Sunday, July 5, 2015

Buckwheat Abuzzing


From afar on this mellow morning, the field of flowering buckwheat is a single mass. Getting up close, concentrating the mind, attuning the ears, and focusing the eyes, the plants are lush, their flowers intricate and colourful, imbued with yellow and pink. And they are thrumming with insect activity. Butterflies, bees, wasps, flies, gnats - all wild and busy - are gathering a food that is transitory, delectable, and nourishing. There are no honey bees to speak of, just their less glamorous wild cousins who have been around the planet for eons, hummingly going about their business of collecting what nature offers. They do not stray too much into the mega-fields of corn and soy, which are drenched in danger for their digestive system. They survive on wild food; annual plantings of organic buckwheat are but a tasty supplement to their regular diet, as are clover, peas and vetch.

When I pause for a few minutes to listen, watch and smell, it is akin to soaking up the desert at dawn on a dewy morning, when miniscule flowers materialize for a short time before the heat of the day takes hold and shrinks them away.
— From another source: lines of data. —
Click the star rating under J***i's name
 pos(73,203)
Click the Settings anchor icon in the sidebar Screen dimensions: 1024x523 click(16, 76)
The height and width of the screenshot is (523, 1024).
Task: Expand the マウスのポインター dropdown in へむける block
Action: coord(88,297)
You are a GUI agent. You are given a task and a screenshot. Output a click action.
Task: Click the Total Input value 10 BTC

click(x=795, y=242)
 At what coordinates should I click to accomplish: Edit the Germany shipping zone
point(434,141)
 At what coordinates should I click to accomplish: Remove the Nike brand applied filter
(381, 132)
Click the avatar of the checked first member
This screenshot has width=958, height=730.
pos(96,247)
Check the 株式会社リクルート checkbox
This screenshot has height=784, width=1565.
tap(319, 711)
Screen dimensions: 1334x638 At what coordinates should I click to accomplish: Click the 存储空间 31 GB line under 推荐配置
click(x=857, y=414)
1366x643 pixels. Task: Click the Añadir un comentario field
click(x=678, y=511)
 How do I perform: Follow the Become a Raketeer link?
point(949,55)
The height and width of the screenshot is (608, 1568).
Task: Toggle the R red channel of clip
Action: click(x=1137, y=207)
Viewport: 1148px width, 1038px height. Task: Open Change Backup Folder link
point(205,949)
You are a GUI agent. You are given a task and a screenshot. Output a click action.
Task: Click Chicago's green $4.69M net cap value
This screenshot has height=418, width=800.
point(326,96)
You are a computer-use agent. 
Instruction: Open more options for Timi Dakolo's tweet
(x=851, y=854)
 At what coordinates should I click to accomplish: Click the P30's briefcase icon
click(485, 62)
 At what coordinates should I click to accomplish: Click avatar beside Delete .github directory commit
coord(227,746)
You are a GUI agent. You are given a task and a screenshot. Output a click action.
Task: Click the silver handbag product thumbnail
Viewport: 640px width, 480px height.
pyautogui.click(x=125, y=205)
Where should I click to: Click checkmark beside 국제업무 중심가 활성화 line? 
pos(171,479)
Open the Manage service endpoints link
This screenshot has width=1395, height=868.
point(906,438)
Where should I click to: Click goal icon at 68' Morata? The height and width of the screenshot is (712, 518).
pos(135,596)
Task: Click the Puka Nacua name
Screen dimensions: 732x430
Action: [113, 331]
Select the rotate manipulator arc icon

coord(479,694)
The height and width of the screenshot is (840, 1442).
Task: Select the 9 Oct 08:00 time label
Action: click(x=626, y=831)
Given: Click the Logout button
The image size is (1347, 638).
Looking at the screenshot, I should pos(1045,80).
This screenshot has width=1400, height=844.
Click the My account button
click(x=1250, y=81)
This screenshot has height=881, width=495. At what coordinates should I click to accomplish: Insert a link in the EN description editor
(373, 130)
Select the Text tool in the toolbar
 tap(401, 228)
These are worlds which normally remain hidden, with nature going about its business of flowering, feeding, providing, and reproducing, as it ever was.
As William Blake mused in Auguries of Innocence:
To see a World in a Grain of Sand
And a Heaven in a Wild Flower
Hold Infinity in the palm of your hand
And Eternity in an hour.

This buckwheat was planted not only as food for live creatures above ground, but also for the subterranean microbiota. In the coming days I will hitch up the plow to the tractor and turn under the juicy stems and flowering tops, just before they go to seed. This green manure will ameliorate the soil and suppress at least some weeds, but the process also cheats the bees from further foraging as they desperately collect their last feed of it.

Industrial agriculture has truck-transported honey bees all over the continent to mass-pollinate our cherished fruits like almonds, apples, cherries, oranges, lemons for our mass consumption. In domesticating them so, they have been opened up to ingestion of a number of lethal toxins, and now their numbers are plummeting, their health terminally compromised. Is it hubris that prevents some from believing that human health is not likewise affected? To offset the biocide that is occurring in industrial and agricultural systems in our time, we need to make sustained effort to protect the complex and rich diversity of life in the wild by setting aside sanctuary wherever we can - in our backyards, in our gardens, on our farms, across the landscape, in our rivers, lakes, and oceans. Survivors of the onslaught  so far, an untold multitude of wild birds, insects, fish and amphibians still depend on us for their very survival. Once forests are cleared, land is paved over and soils, air and waterways poisoned and depopulated, we just have to go back and start over by rewilding swathes of land and sea, trusting that some animal and plant life remains to re-populate them after the shameful decimation we have perpetrated. Nature has proven to be resilient in the past and will be so again, long after we’re gone.